Provided records Block Start

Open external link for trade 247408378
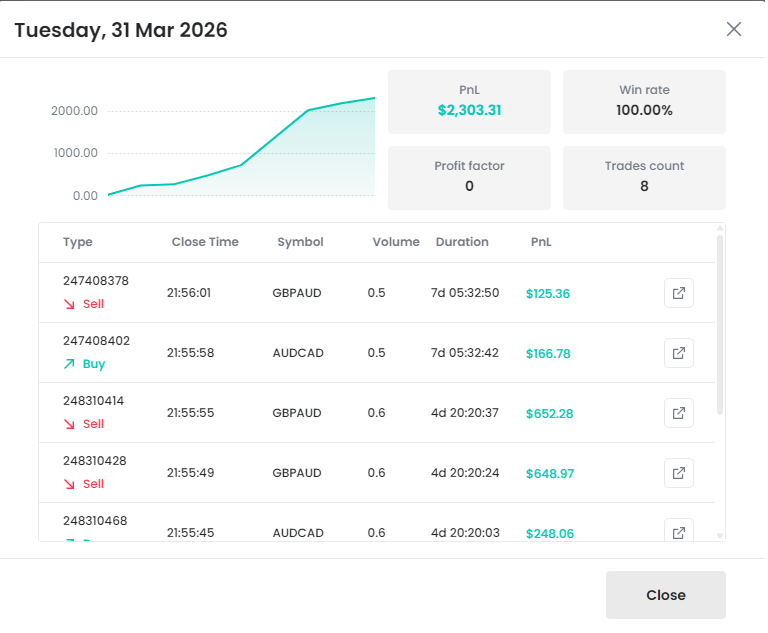Viewport: 768px width, 633px height. [679, 293]
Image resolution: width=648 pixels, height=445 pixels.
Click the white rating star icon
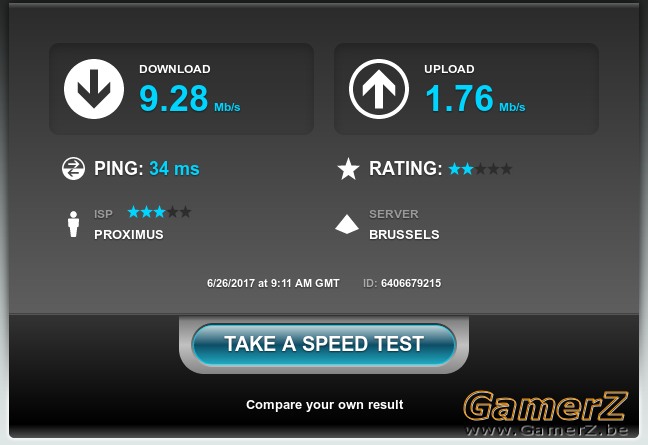(348, 169)
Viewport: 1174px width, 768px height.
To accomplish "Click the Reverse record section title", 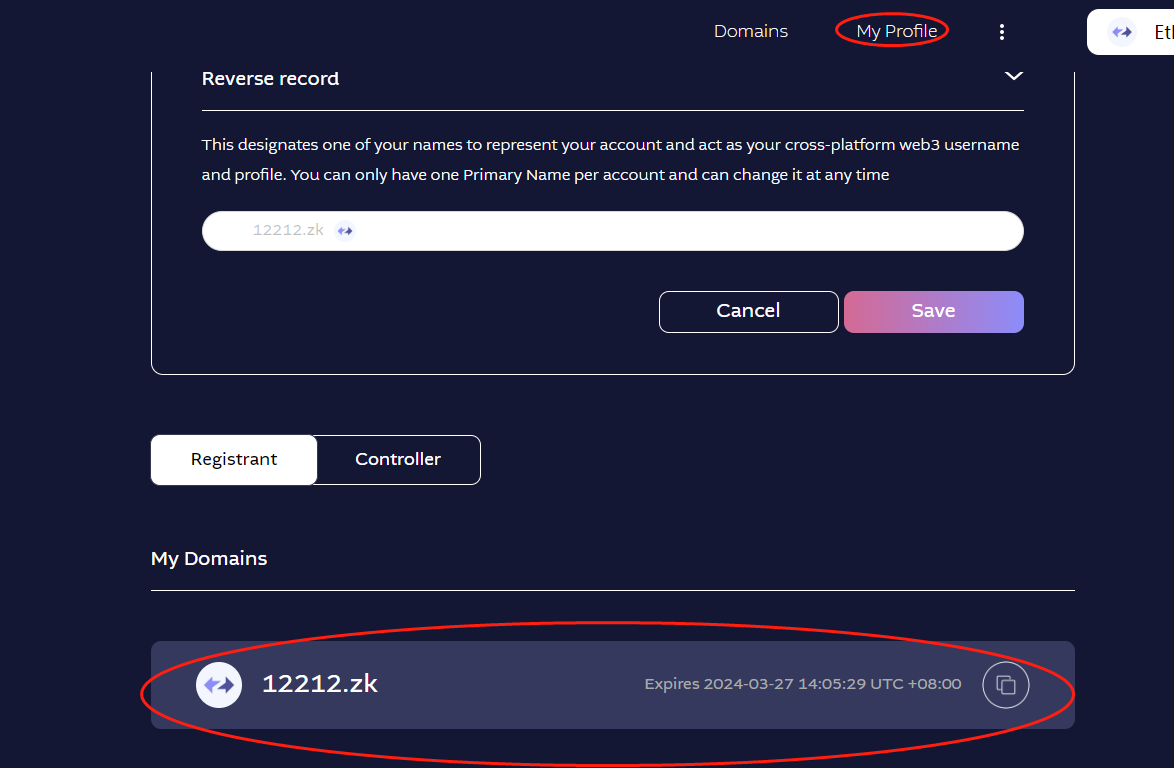I will (x=270, y=79).
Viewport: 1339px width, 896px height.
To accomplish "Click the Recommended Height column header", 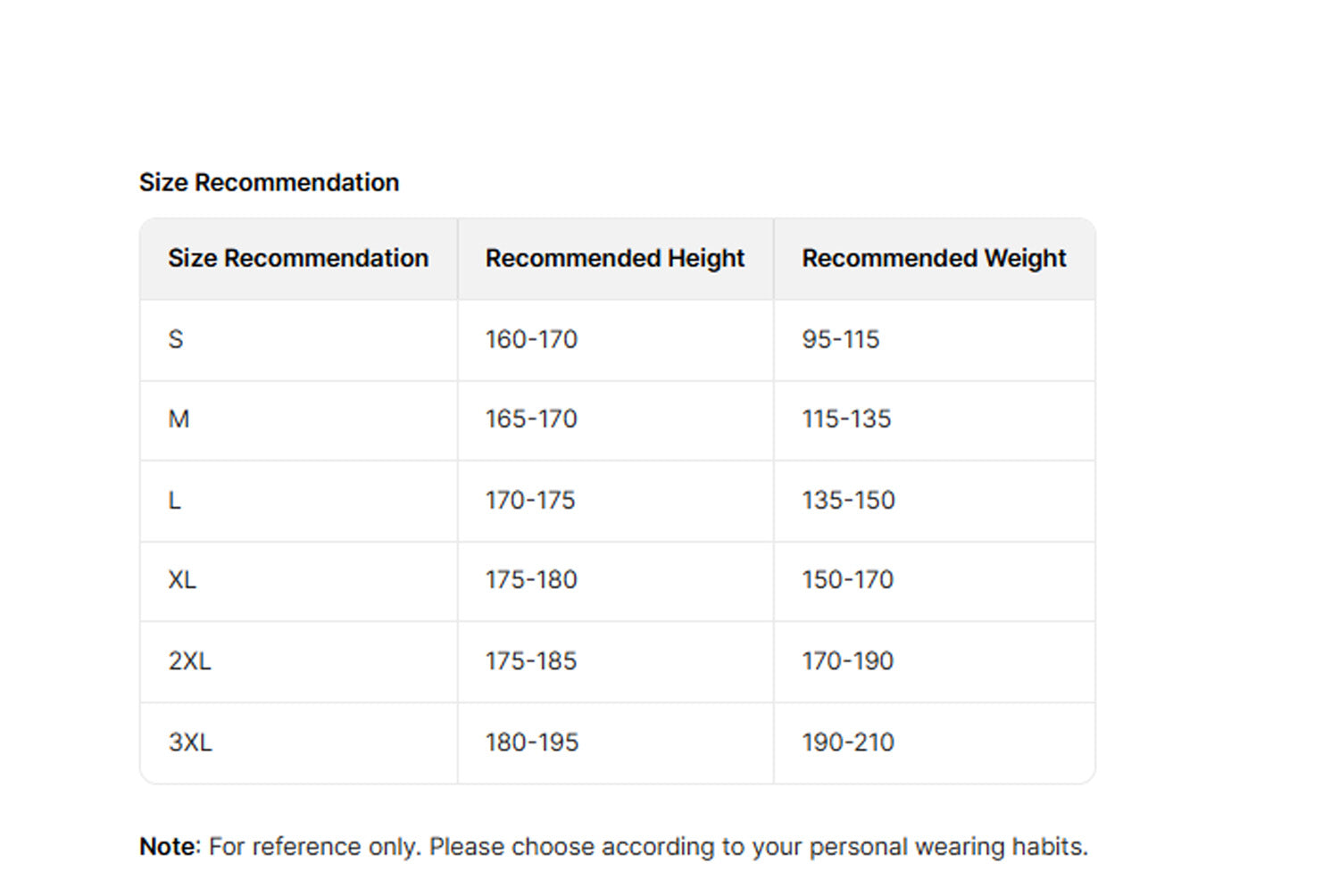I will [614, 258].
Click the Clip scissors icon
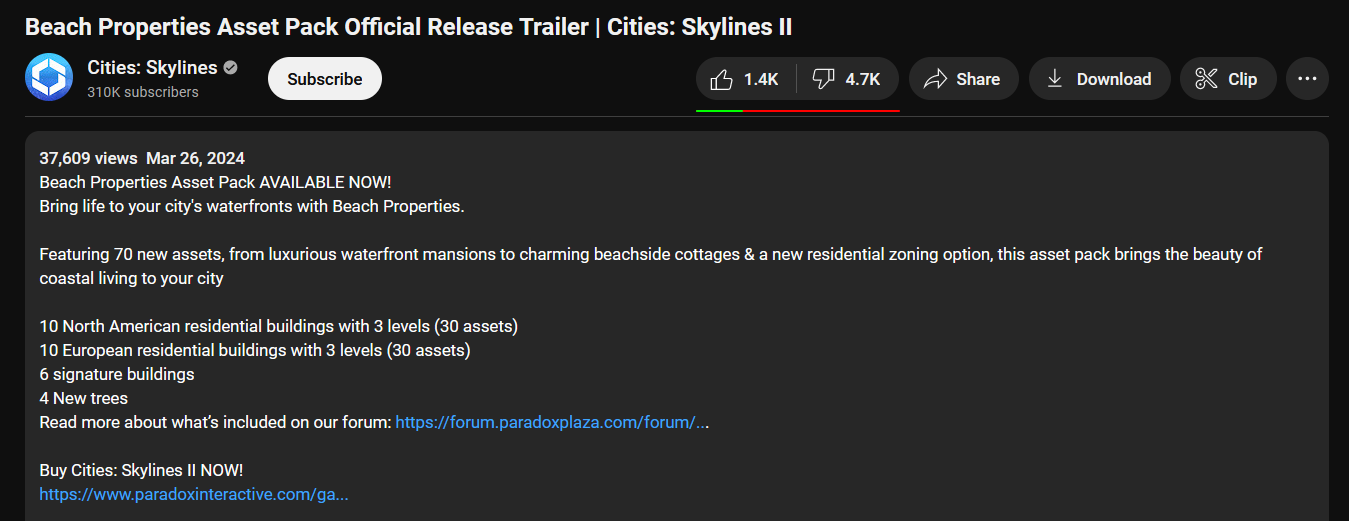1349x521 pixels. (1206, 79)
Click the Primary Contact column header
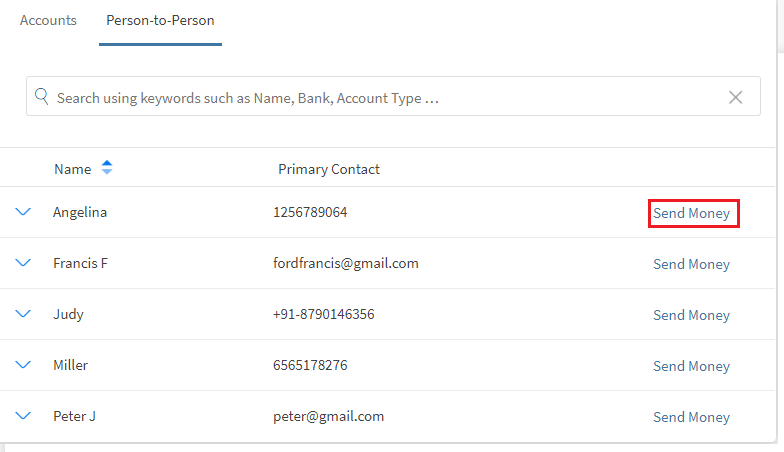The width and height of the screenshot is (784, 452). click(329, 169)
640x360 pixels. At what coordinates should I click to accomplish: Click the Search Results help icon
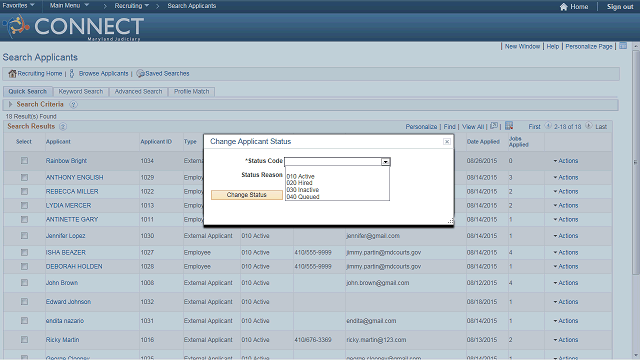click(x=63, y=127)
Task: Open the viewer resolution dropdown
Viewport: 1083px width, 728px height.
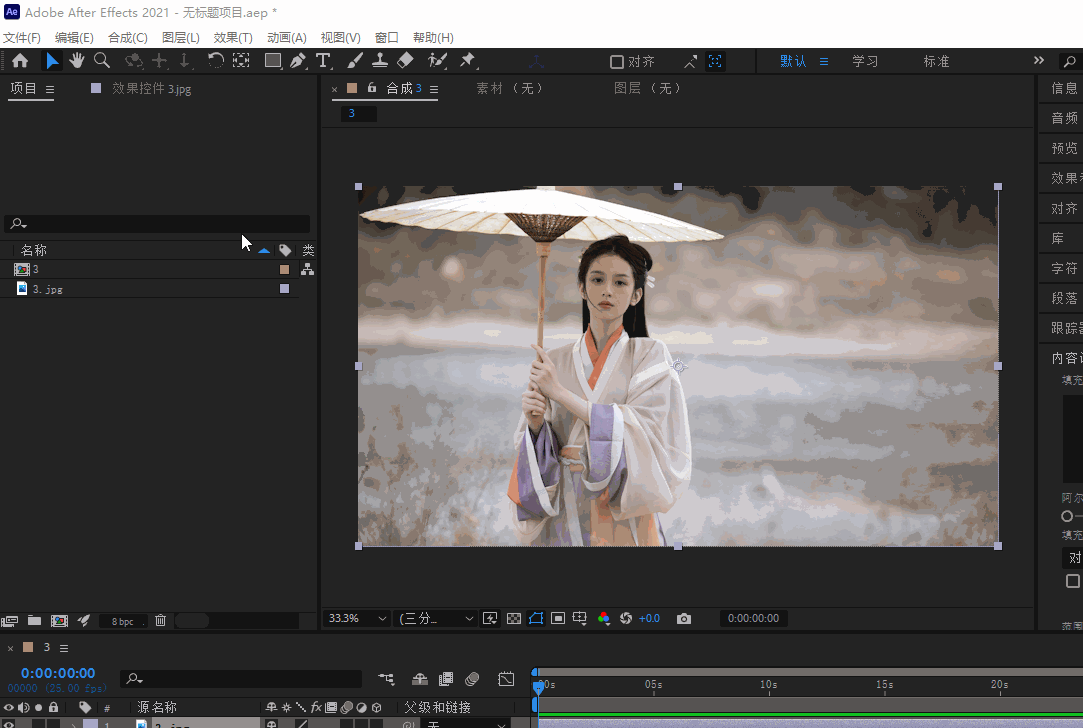Action: 435,619
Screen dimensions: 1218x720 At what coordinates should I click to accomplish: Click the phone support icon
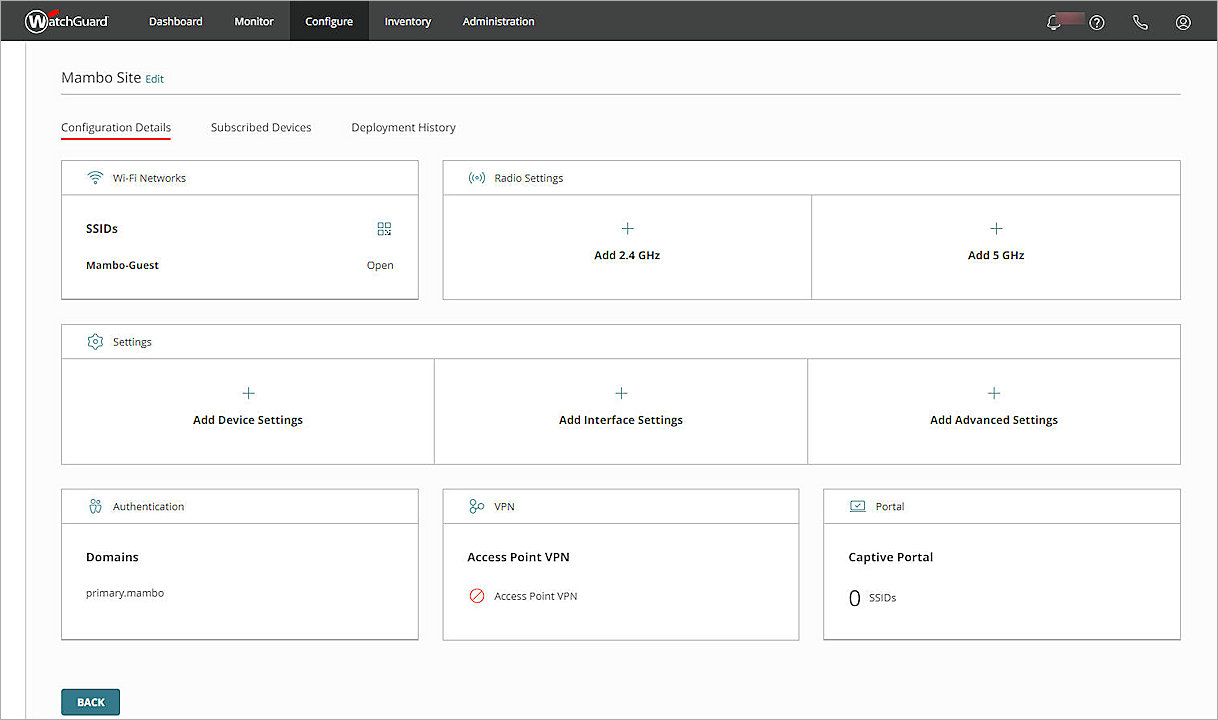coord(1140,21)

Provided records Block End

Goal of the exercise
Filter the lines above, keeping each one that contains the string "resolution".

Your solution
Image resolution: width=648 pixels, height=445 pixels.
Task: Open the viewer resolution dropdown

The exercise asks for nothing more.